A riser system for coupling a surface platform to a wellhead is disclosed herein. In one embodiment, a riser section includes a main tube, flanges and one or more tie rods. The main tube forms an annulus for fluid flow between the wellhead and the platform. A flange extends radially from each end of the main tube. The tie rods are coupled to and extend between the flanges.

In another embodiment, a drilling system for boring earthen formations includes a drilling platform, a subsea wellhead, and a riser string disposed between the drilling platform and the subsea wellhead. The riser string includes a plurality of riser sections. At least one of the riser sections includes one or more ties rods coupled to and extending between flanges radiating from each end of the riser section. The tie rods are configured to share a tensile load applied to the riser section.

For a detailed description of exemplary embodiments of the invention, reference will now be made to the accompanying drawings, which are not necessarily drawn to scale, in which:

FIG. 1 shows a drilling system including a tie rod enhanced riser system in accordance with various embodiments;

FIG. 2A shows a riser section including tie rods in accordance with various embodiments;

FIG. 2B shows an end view of the riser section including tie rods in accordance with various embodiments; and

FIGS. 3A-3C show flange views of various exemplary tie rod arrangements employed to enhance riser joint strength.
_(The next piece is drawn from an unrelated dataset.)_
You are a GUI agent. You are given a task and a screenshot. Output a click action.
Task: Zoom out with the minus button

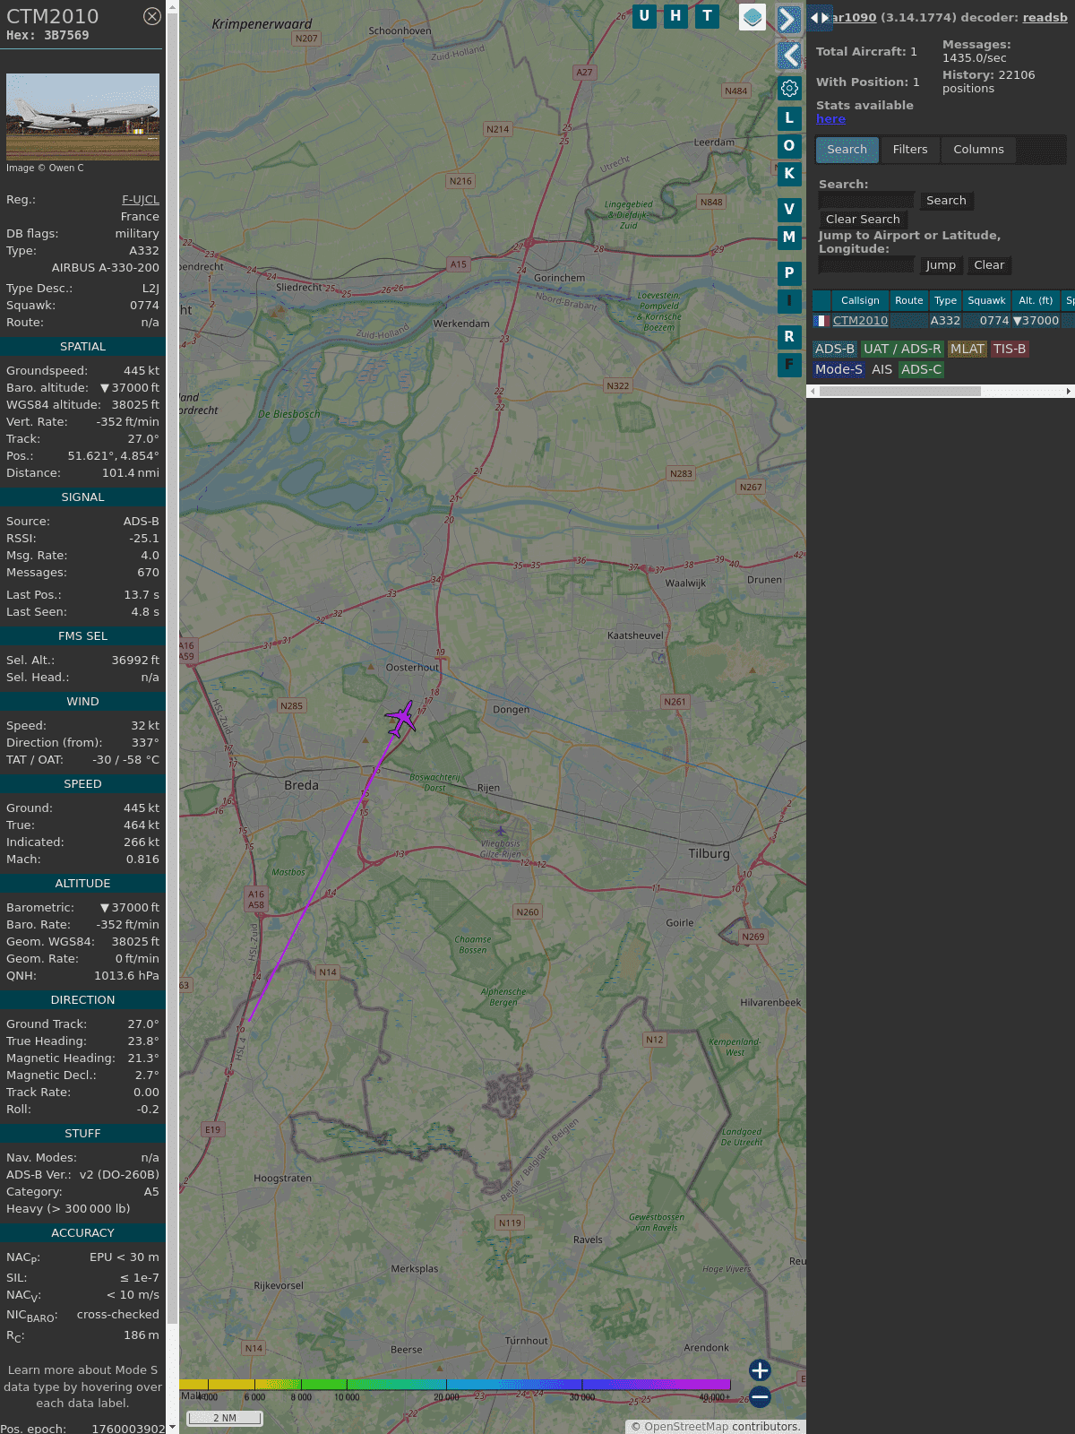pos(760,1396)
Certain terms are used throughout the following description and claims to refer to particular system components. As one skilled in the art will appreciate, companies may refer to a component by different names. This document does not intend to distinguish between components that differ in name but not function. In the following discussion and in the claims, the terms “including” and “comprising” are used in an open-ended fashion, and thus should be interpreted to mean “including, but not limited to . . . .” Also, the term “couple” or “couples” is intended to mean either an indirect or direct connection. Thus, if a first device couples to a second device, that connection may be through a direct connection, or through an indirect connection via other devices and connections.

The following discussion is directed to various embodiments of the invention. Although one or more of these embodiments may be preferred, the embodiments disclosed should not be interpreted, or otherwise used, as limiting the scope of the disclosure, including the claims. In addition, one skilled in the art will understand that the following description has broad application, and the discussion of any embodiment is meant only to be exemplary of that embodiment, and not intended to intimate that the scope of the disclosure, including the claims, is limited to that embodiment.
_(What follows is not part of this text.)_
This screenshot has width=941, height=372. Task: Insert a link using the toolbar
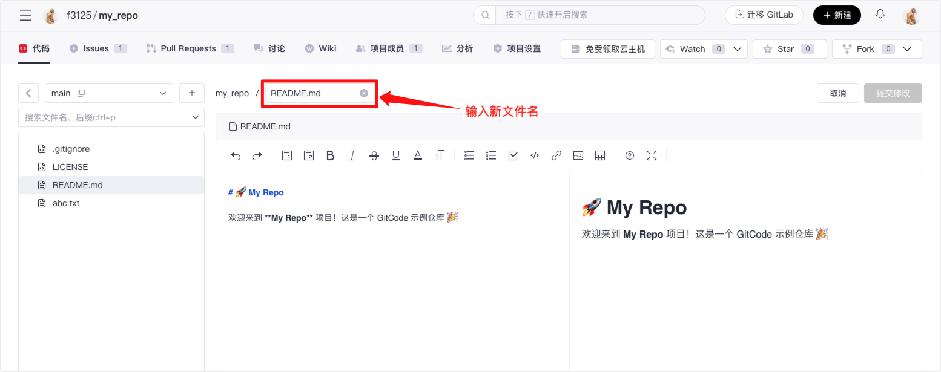pyautogui.click(x=556, y=156)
The riser string extends from the blowout preventer (BOP) at the sea floor to the drilling rig at the surface. The riser serves a number of important functions. For example, the riser string provides: an annulus for flow of spent drilling fluid, a structure to support auxiliary fluid lines, a guide to the well bore for the drill bit and other tools, and a means to operate the BOP. The riser string is supported by tension lines at the surface. The auxiliary fluid lines run along the riser string between the surface and the blowout preventer. The auxiliary fluid lines may bear at least a portion of the load to which the riser string is subject when deployed in the subsea environment. For example, the auxiliary fluid lines may bear a portion of the tensile load applied from the surface to support the riser string. This arrangement advantageously distributes the riser load bearing capacity across multiple structural elements of a riser joint. However, since the auxiliary fluids lines differ in size and are not equally spaced about the main tube, the load sharing riser string is weaker in the direction of omitted and/or smaller auxiliary fluid lines. As with any columnar loaded member, the overall strength of the riser is determined by the strength of the riser in its weakest direction.

Embodiments of the riser string disclosed herein include a riser joint having tie rods extending lengthwise along the riser joint. Tie rods are structural support members extending between elements of an apparatus. In embodiments of the riser joint disclosed herein, the tie rods may be applied to strengthen the riser joint in its weakest direction, making the polar moment of inertia of the riser joint more uniform. Thereby making the entire riser string capable of sustaining greater loads.

FIG. 1 shows a drilling system 100 in accordance with various embodiments. The drilling system 100 includes a drilling rig 102, a riser string 104, and a blowout preventer stack 106. The blowout preventer 106 is connected to a wellhead housing 108 disposed on the ocean floor. The blowout preventer stack 106 includes multiple blowout preventers 110 in a vertical arrangement to control well bore pressure. The riser string 104 is coupled to the upper end of blowout preventer stack 106. The riser string 104 includes multiple riser sections or riser joints 112 connected end to end and extending upward to the drilling rig 102.

Each riser joint 112 includes a main tube 114 and one or more tie rods 116 disposed along the main tube 114. Embodiments may also include one or more auxiliary fluid lines 118. The tie rods 116 share the loads applied to the riser joint 112 with the main tube 114 and, in some embodiments, with the auxiliary fluid lines 118.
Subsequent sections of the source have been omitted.